ACTIVITY :: Below are some records. Print exactly the lines between the one holding "Where should I click to: Jump" and the one holding "Given: Open the Layers panel options dropdown", inclusive, and nothing else.
══════
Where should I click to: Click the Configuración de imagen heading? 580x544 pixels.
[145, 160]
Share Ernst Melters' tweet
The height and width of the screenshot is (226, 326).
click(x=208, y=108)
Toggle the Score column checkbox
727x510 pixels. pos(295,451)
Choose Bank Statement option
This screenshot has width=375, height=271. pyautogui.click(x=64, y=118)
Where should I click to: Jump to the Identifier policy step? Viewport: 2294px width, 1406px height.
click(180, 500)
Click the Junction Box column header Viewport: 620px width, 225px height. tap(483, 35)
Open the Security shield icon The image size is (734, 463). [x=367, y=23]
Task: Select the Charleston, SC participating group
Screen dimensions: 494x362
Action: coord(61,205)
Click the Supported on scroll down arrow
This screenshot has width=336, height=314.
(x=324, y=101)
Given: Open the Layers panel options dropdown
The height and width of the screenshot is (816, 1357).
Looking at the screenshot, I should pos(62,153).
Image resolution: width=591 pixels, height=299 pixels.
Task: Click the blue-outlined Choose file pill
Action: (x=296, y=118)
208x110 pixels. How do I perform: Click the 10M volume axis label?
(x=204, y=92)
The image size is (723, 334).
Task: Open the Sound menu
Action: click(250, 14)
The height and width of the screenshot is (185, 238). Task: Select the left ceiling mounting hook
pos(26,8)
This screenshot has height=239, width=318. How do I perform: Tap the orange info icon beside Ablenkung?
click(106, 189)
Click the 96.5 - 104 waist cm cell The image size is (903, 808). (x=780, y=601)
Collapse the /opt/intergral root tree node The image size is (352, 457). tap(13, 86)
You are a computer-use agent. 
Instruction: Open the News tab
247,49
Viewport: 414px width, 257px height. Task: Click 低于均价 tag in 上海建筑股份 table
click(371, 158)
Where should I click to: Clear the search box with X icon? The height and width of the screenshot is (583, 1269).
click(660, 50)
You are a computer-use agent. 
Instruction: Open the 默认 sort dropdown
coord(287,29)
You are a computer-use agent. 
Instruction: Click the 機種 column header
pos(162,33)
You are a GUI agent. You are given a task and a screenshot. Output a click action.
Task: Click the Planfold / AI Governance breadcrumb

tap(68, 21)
══════
REPLY TO THE TASK ::
Where should I click to: Jump to the Identifier policy step? Viewport: 2294px width, 1406px height.
click(180, 500)
Click the Junction Box column header Viewport: 620px width, 225px height. tap(483, 35)
Open the Security shield icon The image size is (734, 463). [x=367, y=23]
Task: Select the Charleston, SC participating group
Screen dimensions: 494x362
Action: coord(61,205)
Click the Supported on scroll down arrow
This screenshot has width=336, height=314.
(x=324, y=101)
Given: Open the Layers panel options dropdown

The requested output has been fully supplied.